Elle y fait la connaissance du séduisant Bill Emerson, l'assistant du
gardien du phare. Kate se sent attirée par le jeune homme. Sur ces
entrefaites, débarque Patricia, sa sœur jumelle. Autant Kate est douce
et prévenante, autant Patricia est dure, méchante et sournoise. Patricia
a tôt fait de séduire Bill. Kate s'efface et laisse le couple se
marier. Elle se lance alors à corps perdu dans la peinture. Le hasard la
met à nouveau en présence de Bill, qui lui annonce son prochain départ
pour l'Amérique du Sud, en compagnie de son épouse.
A Stolen Life
est un mélodrame typique du genre et offrant un bel écrin à Bette Davis
qui en fit d'ailleurs le premier (et finalement le seul) film produit
par sa compagnie
B.D. Incorpored.
L'intrigue explore les affres de la gémellité mais dans une veine bien
plus mélodramatique que psychanalytique, se différenciant ainsi
largement du fabuleux
Double énigme
de Robert Siodmak sorti la même année. Cet aspect se traduit par la
façon d'introduire cette notion de gémellité qui arrive de manière assez
surprenante dans le récit. Le tout démarre d'ailleurs par une romance
naissante entre la jeune peintre Kate Bosworth (Bette Davis) et le
gardien de phare Bill Emerson (Glenn Ford), le film multipliant les
jolis moments intimistes et tissant la complicité naissante entre eux,
de la première rencontre à la timide séduction où Bette Davis charme par
sa candeur et timidité (l'aveu dans le phare embrumé).
Cette retenue
attachante de Kate va pourtant s'avérer un terrible défaut lorsqu'entre
en scène sa sœur jumelle Pat au tempérament diamétralement opposé et au
fond bien moins pur. Curtis Bernhardt ne joue jamais d'une quelconque
ambiguïté, n'adopte jamais dans sa mise en scène des artifices amené à
nous faire confondre les jumelles. Si les personnages sont dupes, le
spectateur, lui, ne le sera jamais. Séductrice, élégante et sophistiquée
pour Pat, fragile, timorée et introvertie pour Kate, Bette Davis est
extraordinaire de façon égale dans les deux registres.
Bernhardt
ne cesse d'opposer les deux sœurs dans sa mise en scène, rarement
ensemble au sein d'un même plan (d'ailleurs quand c'est le cas pour le
coup les effets spéciaux sont bien en deçà de ceux extraordinaires de
Double énigme)
mais usant souvent du champ contre champ forcément désavantageux pour
la complexée Kate qui s'est toujours effacée devant sa sœur Pat et ce
sera encore le cas lorsqu'elle lui volera l'homme qu'elle aime. Là le
script va dans une direction surprenante avec le personnage rustre de
Karnok (Dane Clark) peintre torturé qui sachant lire dans les désirs et
les peurs de Kate, la remettant en question en tant que femme et
artiste. Un personnage captivant qui amène Kate à s'interroger et se
remettre en cause, mais qui lui amène aussi l'audace d'endosser
l'identité de sa sœur morte en mer pour se rapprocher de Bill.

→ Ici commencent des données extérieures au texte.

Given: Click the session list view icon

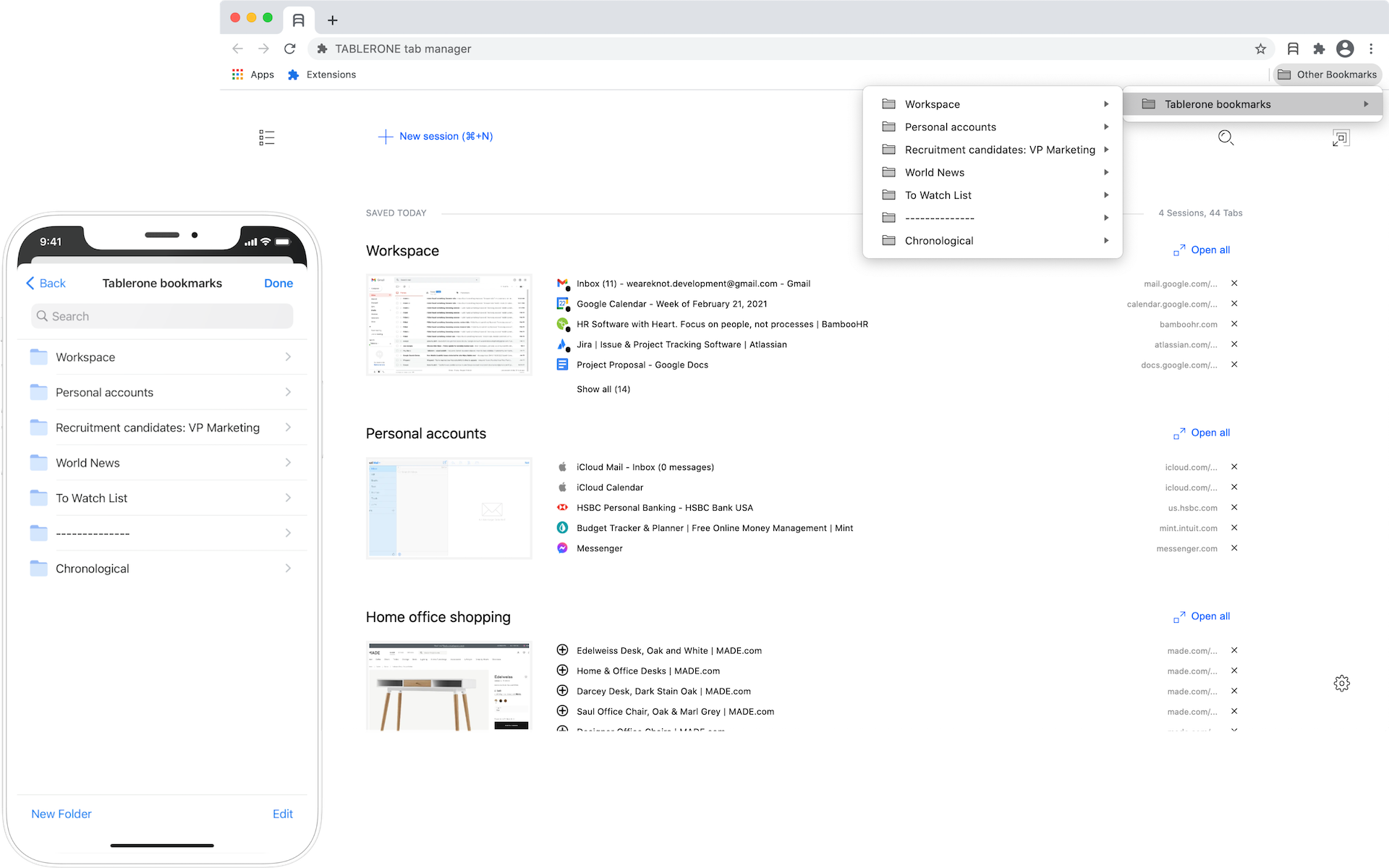Looking at the screenshot, I should [x=266, y=137].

Malheureusement l'intrigue cherche à réunir de façon un peu forcée son
couple vedette et expédie nombres de situations intéressantes : on ne
voit jamais vraiment Kate endosser réellement la personnalité de Pat
(alors que l'enjeu est finalement qu'elle s'émancipe de son ombre même
décédée) et s'affirmer, elle reste finalement cette petite chose fragile
et apeurée jusqu'au bout. Karnok, personnage le plus intéressant
disparait au profit d'un Glenn Ford très bon mais dont le Bill manque de
caractère. Un joli mélo un peu policé essentiellement tenu par une
grande Bette Davis mais qui renonce à explorer des zones plus troubles
alors que tout était là pour un résultat plus déroutant.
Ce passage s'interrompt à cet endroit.